[
https://issues.apache.org/jira/browse/CAMEL-18780?page=com.atlassian.jira.plugin.system.issuetabpanels:comment-tabpanel&focusedCommentId=17641938#comment-17641938
]
Simon Rasmussen commented on CAMEL-18780:
-----------------------------------------
I have hacked together a test case which exposes the problem... and it is
actually worse than first expected as it completely blocks the consumer once
the maxQueueSize is reached for the extender. This is also what we saw in
production though we believed it to be processing very slowly.
If I increase the maxQueueSize as suggested, then it doesn't block.

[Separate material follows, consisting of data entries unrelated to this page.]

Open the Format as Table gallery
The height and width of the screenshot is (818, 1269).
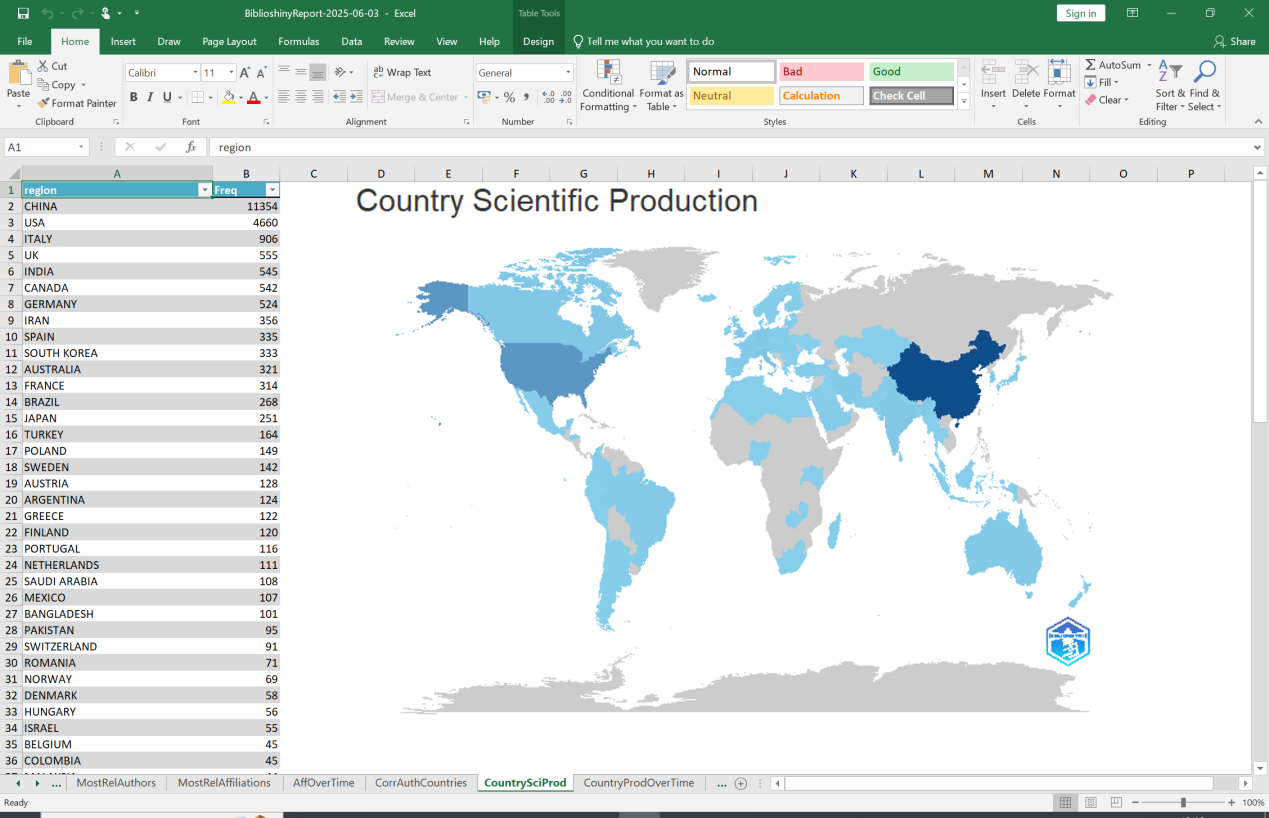tap(662, 73)
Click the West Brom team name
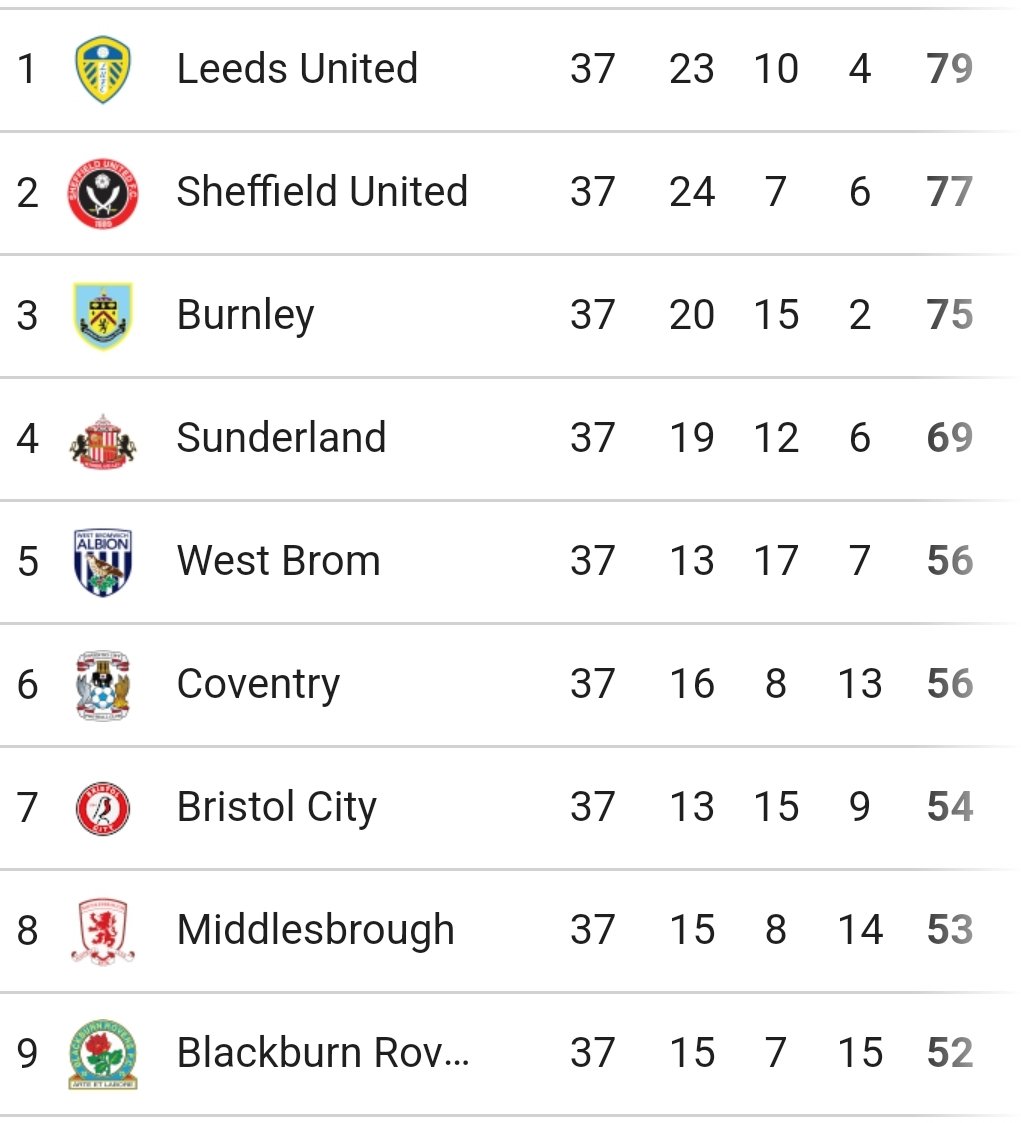 pyautogui.click(x=279, y=561)
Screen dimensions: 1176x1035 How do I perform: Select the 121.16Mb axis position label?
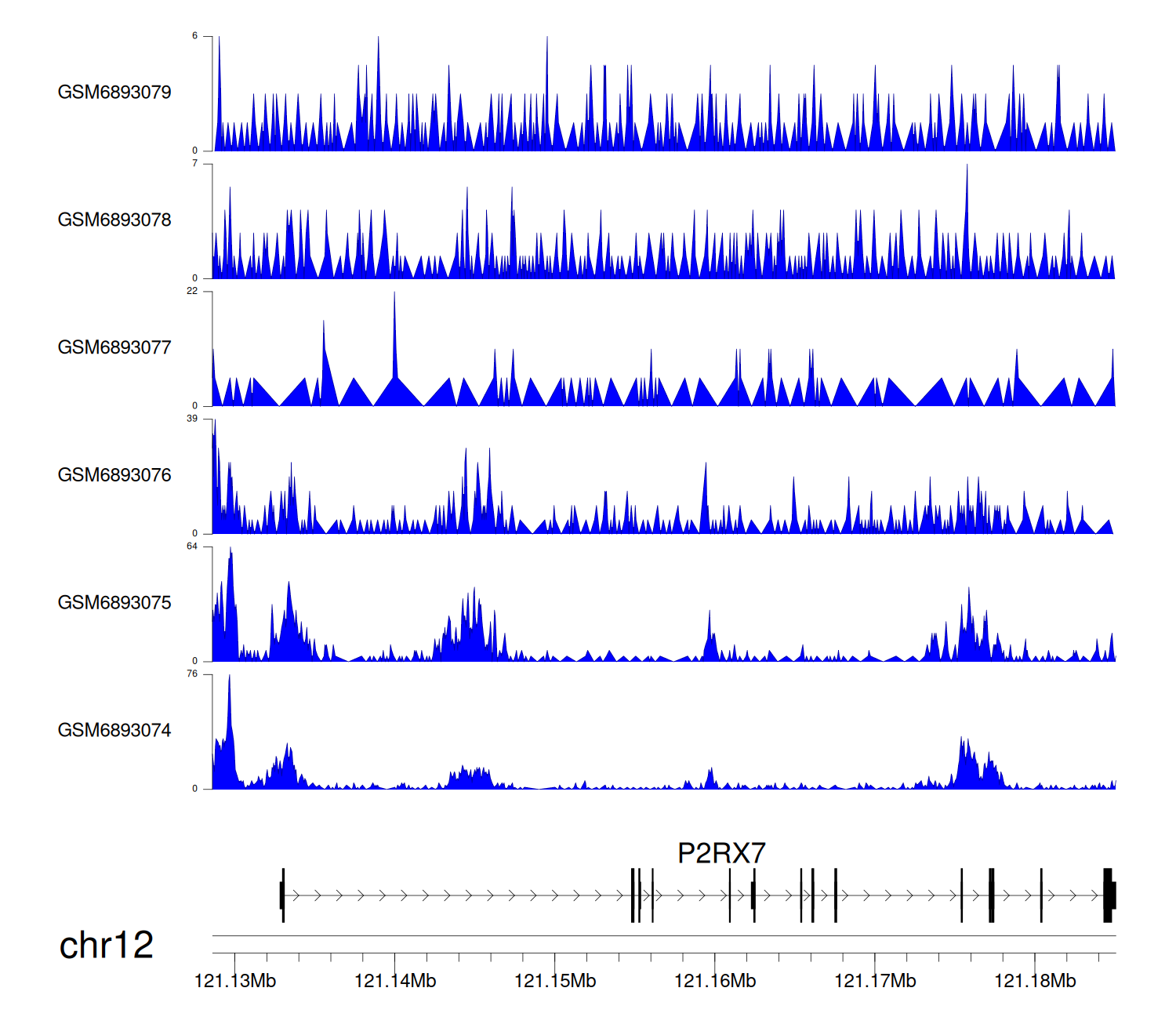715,981
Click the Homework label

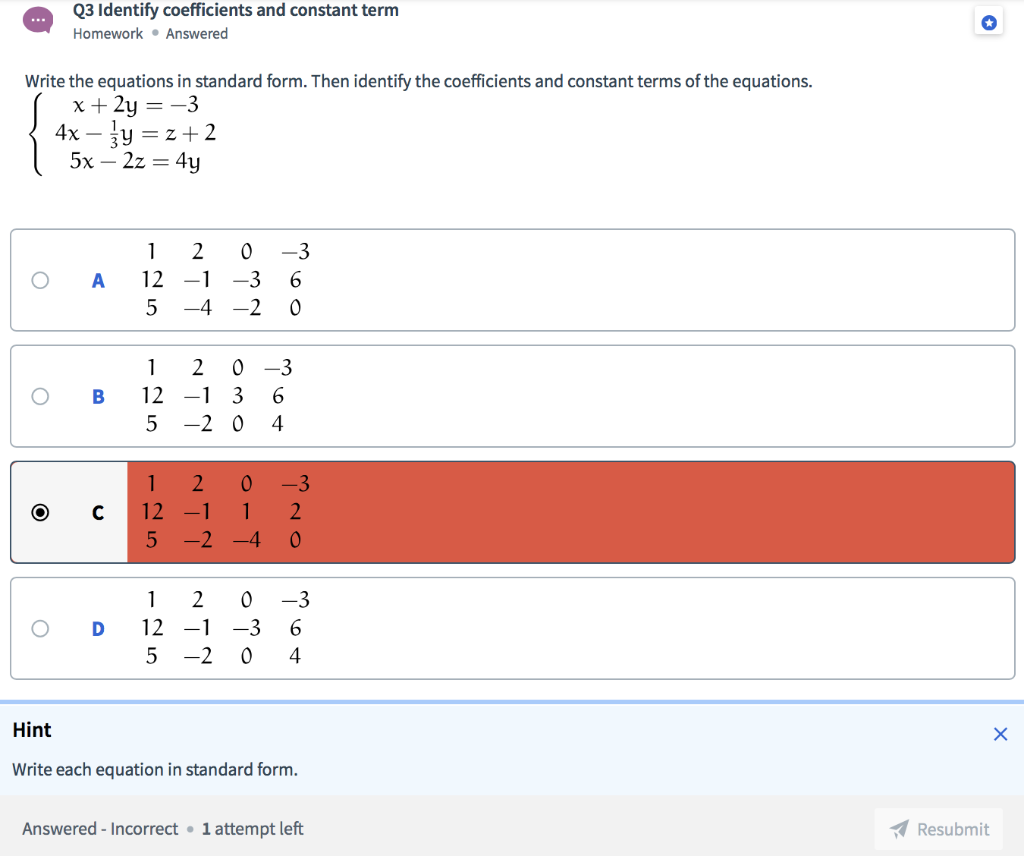point(108,33)
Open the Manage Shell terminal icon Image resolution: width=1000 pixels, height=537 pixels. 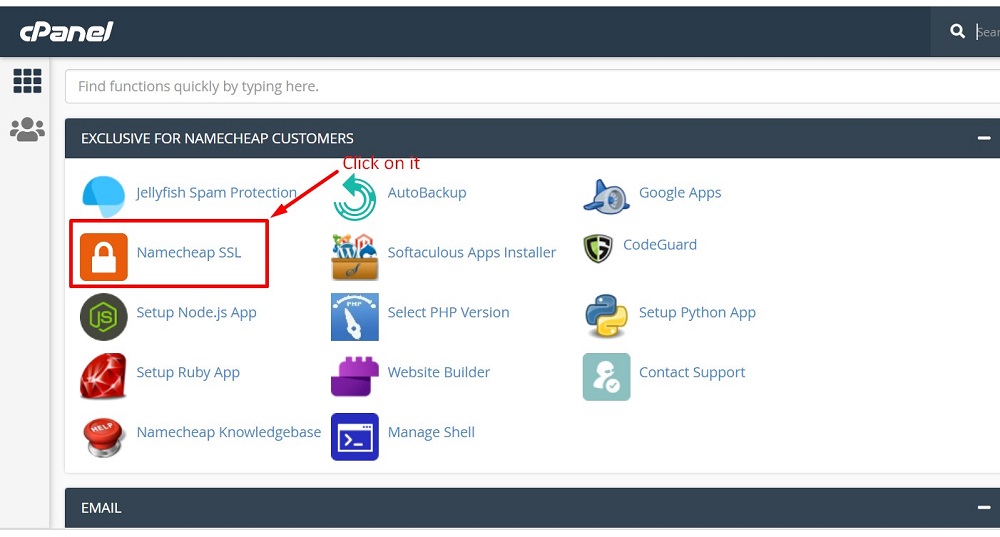(355, 437)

I have to
increase it to the max queue size of the route + max pool size + 1 (the +1 is
needed in case the main route thread processes the task (due to CallerRuns
policy).
The test case right now looks this:
{code:java}
package org.apache.camel.component.aws2.sqs;
import java.time.Duration;
import java.time.LocalDateTime;
import java.util.concurrent.TimeUnit;
import org.apache.camel.BindToRegistry;
import org.apache.camel.EndpointInject;
import org.apache.camel.builder.RouteBuilder;
import org.apache.camel.component.mock.MockEndpoint;
import org.apache.camel.test.junit5.CamelTestSupport;
import org.junit.jupiter.api.Test;
import software.amazon.awssdk.services.sqs.model.Message;
import software.amazon.awssdk.utils.Md5Utils;
public class SqsConsumerMessageExtendTest extends CamelTestSupport {
@EndpointInject("mock:result")
private MockEndpoint mock;
@Test
void messageExtendShouldSurvive() throws Exception {
var start = LocalDateTime.now();
mock.expectedMessageCount(20);
MockEndpoint.assertIsSatisfied(context, 30, TimeUnit.SECONDS);
var end = LocalDateTime.now();
System.out.println("Running time was: " +
Duration.between(start, end));
}
@BindToRegistry("amazonSQSClient")
public AmazonSQSClientMock addClient() {
AmazonSQSClientMock clientMock = new AmazonSQSClientMock();
// add 20 messages
for (int counter = 0; counter < 20; counter++) {
Message.Builder message = Message.builder();
String body = "Message " + counter;
message.body(body);
message.md5OfBody(Md5Utils.md5AsBase64(body.getBytes()));
message.messageId("id" + counter);
message.receiptHandle("handle" + counter);
clientMock.messages.add(message.build());
}
return clientMock;
}
@Override
protected RouteBuilder createRouteBuilder() {
final int visibilityTimeout = 2;
final int taskProcessingTime = 3;
return new RouteBuilder() {
@Override
public void configure() {
from("aws2-sqs://MyQueue?amazonSQSClient=#amazonSQSClient&maxMessagesPerPoll=1&visibilityTimeout="
+ visibilityTimeout
+
"&extendMessageVisibility=true").threads(1, 4,
"route").maxQueueSize(10).process(exchange -> {
TimeUnit.SECONDS.sleep(taskProcessingTime);
System.out.println(Thread.currentThread().getName() + ": " +
exchange.getIn().getBody(String.class));
}).to("mock:result");
}
};
}
}
{code}
and modified Sqs2Consumer:
{code:java}
@Override
protected void doStart() throws Exception {
// start scheduler first
if (getConfiguration().isExtendMessageVisibility() &&
scheduledExecutor == null) {
ThreadPoolProfile profile = new
ThreadPoolProfile("SqsTimeoutExtender");
profile.setPoolSize(1);
profile.setAllowCoreThreadTimeOut(false);
int maxQueueSize = 10; // TODO how to find this number?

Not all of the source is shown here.